BACKGROUND: The hereditary long QT syndrome is characterized by prolonged ventricular repolarization that can be caused by mutations to the KCNQ1 gene, which encodes the α subunits of the cardiac potassium channel complex that carries the I(Ks) current (the β subunits are encoded by KCNE1). In this study, we characterized a deleterious variant, KCNQ1-S277L, found in a patient who presented with sudden cardiac death in the presence of cocaine use. METHODS: The KCNQ1-S277L mutation was analyzed via whole-cell patch clamp, confocal imaging, surface biotinylation assays, and computer modeling. RESULTS: Homomeric mutant KCNQ1-S277L channels were unable to carry current, either alone or with KCNE1. When co-expressed in a 50/50 ratio with WT KCNQ1, current density was reduced in a dominant-negative manner, with the residual current predominantly wild type. There was no change in the activation rate and minimal changes to voltage-dependent activation for both KCNQ1 current and I(Ks) current. Immunofluorescence confocal imaging revealed reduced surface expression of mutant KCNQ1-S277L, which was biochemically confirmed by surface biotinylation showing a 44% decrease in mutant surface expression. Expression of KCNQ1-S277L with human ether-a-go-go-related gene (HERG) did not significantly affect HERG protein or current density compared to KCNQ1-WT co-expression.
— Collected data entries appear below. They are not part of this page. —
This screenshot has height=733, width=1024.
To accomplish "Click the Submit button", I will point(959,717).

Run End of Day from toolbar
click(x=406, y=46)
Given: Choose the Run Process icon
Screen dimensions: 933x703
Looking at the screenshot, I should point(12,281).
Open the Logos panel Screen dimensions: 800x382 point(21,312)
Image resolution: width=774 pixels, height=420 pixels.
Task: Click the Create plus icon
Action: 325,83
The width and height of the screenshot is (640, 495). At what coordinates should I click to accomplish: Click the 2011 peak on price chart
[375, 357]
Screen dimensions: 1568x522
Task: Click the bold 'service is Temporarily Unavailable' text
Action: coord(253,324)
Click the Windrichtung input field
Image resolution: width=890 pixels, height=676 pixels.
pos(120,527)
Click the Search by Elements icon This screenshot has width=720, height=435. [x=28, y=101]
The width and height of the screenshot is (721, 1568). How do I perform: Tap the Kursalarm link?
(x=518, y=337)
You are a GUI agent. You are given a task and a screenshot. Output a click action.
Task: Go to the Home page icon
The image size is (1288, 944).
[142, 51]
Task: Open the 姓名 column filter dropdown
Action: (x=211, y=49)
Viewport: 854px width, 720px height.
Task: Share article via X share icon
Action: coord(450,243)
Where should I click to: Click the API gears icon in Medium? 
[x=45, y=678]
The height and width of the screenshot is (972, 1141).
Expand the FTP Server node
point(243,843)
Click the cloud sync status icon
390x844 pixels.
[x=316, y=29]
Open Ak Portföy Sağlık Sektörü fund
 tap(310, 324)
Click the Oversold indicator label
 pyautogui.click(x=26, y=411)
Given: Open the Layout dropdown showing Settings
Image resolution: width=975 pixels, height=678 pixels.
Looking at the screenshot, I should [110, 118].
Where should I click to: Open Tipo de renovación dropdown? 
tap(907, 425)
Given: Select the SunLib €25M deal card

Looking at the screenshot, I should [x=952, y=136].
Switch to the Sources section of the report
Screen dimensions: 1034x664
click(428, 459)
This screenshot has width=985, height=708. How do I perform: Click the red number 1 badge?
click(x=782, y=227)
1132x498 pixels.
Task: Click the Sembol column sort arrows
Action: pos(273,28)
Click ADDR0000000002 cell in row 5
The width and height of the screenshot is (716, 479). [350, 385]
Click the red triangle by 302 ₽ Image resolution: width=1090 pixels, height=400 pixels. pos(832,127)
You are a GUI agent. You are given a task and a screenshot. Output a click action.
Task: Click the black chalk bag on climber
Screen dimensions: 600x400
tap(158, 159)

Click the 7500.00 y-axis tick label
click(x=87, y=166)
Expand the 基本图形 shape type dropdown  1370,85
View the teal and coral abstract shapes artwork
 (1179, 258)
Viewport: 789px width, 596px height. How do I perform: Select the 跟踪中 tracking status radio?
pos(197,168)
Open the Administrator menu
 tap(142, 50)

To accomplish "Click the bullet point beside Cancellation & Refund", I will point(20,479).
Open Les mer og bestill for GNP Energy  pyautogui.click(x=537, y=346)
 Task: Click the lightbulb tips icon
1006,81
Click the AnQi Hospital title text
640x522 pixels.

CONCLUSION: The KCNQ1-S277L mutation causes biophysical defects that result in dominant-negative reduction in KCNQ1 and I(Ks) current density, and a trafficking defect that results in reduced surface expression, both without affecting HERG/I(Kr) . KCNQ1-S277L mutation in the proband resulted in defective channels that compromised repolarization reserve, thereby enhancing the arrhythmic susceptibility to pharmacological blockage of I(Kr) current.